Assigned task ▸ Your task is to copy the stretch of lines in the records below that begins with the line containing "Where should I click to: Open browse" and ends with the line containing "Screen dimensions: 1920x892", exactly as written, with nothing added.

======== Data for the task ========

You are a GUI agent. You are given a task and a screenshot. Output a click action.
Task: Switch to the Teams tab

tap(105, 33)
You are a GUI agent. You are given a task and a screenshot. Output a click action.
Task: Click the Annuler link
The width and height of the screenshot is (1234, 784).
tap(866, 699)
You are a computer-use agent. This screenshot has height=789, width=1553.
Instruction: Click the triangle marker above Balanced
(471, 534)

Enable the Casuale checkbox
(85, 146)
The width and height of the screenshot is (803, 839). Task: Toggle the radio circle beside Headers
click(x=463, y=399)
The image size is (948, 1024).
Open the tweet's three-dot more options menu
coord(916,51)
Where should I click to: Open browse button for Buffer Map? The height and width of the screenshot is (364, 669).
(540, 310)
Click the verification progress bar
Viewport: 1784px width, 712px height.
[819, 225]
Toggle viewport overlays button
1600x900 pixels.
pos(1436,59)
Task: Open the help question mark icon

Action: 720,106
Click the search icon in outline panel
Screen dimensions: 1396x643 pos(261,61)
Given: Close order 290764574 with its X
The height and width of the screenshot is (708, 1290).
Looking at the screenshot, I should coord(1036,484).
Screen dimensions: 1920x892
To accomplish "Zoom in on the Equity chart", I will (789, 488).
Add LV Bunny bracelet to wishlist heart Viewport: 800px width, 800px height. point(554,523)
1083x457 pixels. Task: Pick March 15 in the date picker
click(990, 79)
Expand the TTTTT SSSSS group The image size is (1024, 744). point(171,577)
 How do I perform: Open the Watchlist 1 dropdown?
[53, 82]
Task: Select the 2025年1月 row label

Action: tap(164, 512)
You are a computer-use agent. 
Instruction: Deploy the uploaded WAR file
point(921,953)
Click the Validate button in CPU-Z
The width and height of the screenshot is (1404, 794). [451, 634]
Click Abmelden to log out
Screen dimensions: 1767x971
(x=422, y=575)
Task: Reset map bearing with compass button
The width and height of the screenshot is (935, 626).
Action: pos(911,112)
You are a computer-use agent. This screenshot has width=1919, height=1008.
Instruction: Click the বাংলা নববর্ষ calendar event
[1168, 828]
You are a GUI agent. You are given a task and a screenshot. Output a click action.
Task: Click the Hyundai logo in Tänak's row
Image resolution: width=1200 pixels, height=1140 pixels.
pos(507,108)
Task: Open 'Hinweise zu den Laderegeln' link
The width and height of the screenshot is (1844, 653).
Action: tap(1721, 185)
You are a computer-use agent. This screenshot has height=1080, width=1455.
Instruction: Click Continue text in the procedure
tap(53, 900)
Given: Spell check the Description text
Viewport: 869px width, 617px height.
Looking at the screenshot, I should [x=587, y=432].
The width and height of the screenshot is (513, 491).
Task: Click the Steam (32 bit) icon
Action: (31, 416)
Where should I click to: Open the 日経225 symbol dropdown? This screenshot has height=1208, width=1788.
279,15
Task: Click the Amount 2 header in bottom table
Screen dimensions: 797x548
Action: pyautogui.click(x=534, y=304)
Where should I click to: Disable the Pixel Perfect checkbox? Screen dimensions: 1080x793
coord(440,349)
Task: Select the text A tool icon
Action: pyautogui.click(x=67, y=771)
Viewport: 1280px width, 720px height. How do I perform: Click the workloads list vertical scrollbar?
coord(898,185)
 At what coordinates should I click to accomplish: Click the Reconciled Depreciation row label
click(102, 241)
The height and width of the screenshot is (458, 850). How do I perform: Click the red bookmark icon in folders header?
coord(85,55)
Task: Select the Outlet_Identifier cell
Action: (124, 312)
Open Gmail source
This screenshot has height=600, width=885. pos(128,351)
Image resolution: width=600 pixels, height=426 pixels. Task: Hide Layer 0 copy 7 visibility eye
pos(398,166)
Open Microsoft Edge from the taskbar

========

Your response ▸
Where should I click to: Open browse button for Buffer Map? The height and width of the screenshot is (364, 669).
(540, 310)
Click the verification progress bar
Viewport: 1784px width, 712px height.
[819, 225]
Toggle viewport overlays button
1600x900 pixels.
pos(1436,59)
Task: Open the help question mark icon

Action: 720,106
Click the search icon in outline panel
Screen dimensions: 1396x643 pos(261,61)
Given: Close order 290764574 with its X
The height and width of the screenshot is (708, 1290).
Looking at the screenshot, I should coord(1036,484).
Screen dimensions: 1920x892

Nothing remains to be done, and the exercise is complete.